Available records »

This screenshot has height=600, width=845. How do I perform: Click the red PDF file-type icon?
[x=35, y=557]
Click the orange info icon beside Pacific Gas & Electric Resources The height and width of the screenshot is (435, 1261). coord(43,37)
==
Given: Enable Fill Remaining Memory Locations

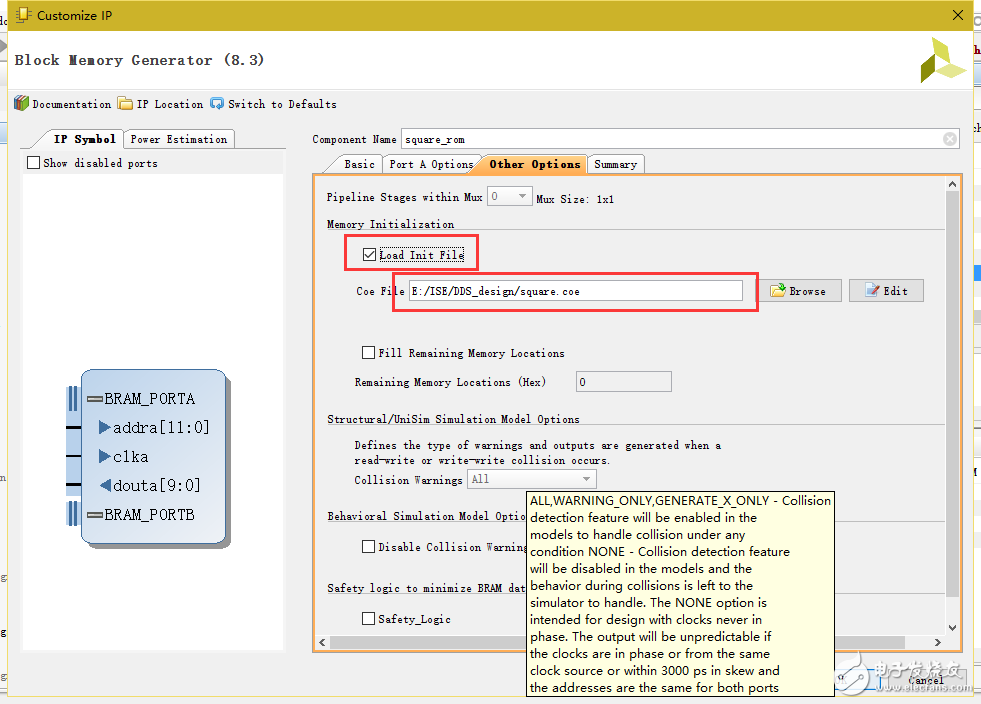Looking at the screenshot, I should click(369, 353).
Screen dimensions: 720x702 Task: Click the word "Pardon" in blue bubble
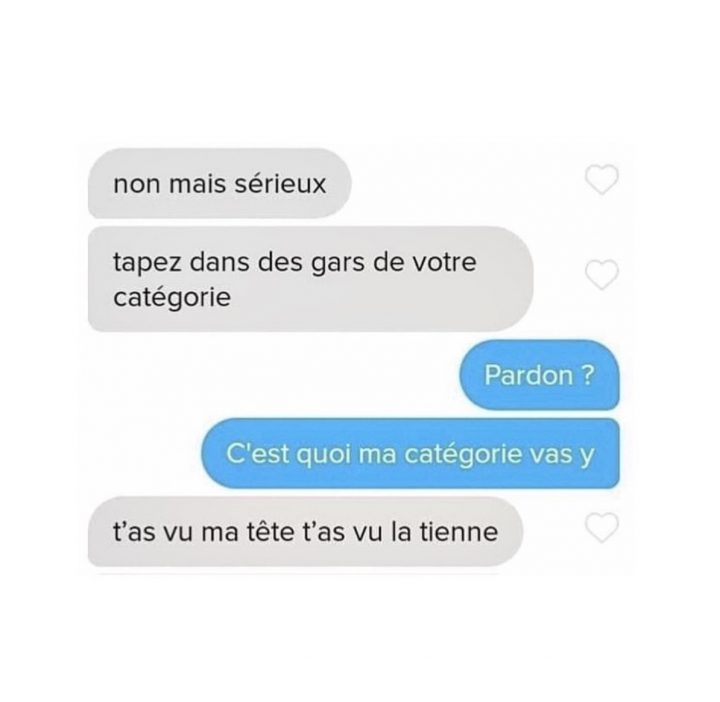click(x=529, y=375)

The problem » Send back an exact copy of only the lines from the line with "This screenshot has" up to and including the line with "Click the orange" in the data above.

Result »
This screenshot has height=600, width=845. How do I perform: Click the red PDF file-type icon?
[x=35, y=557]
Click the orange info icon beside Pacific Gas & Electric Resources The height and width of the screenshot is (435, 1261). coord(43,37)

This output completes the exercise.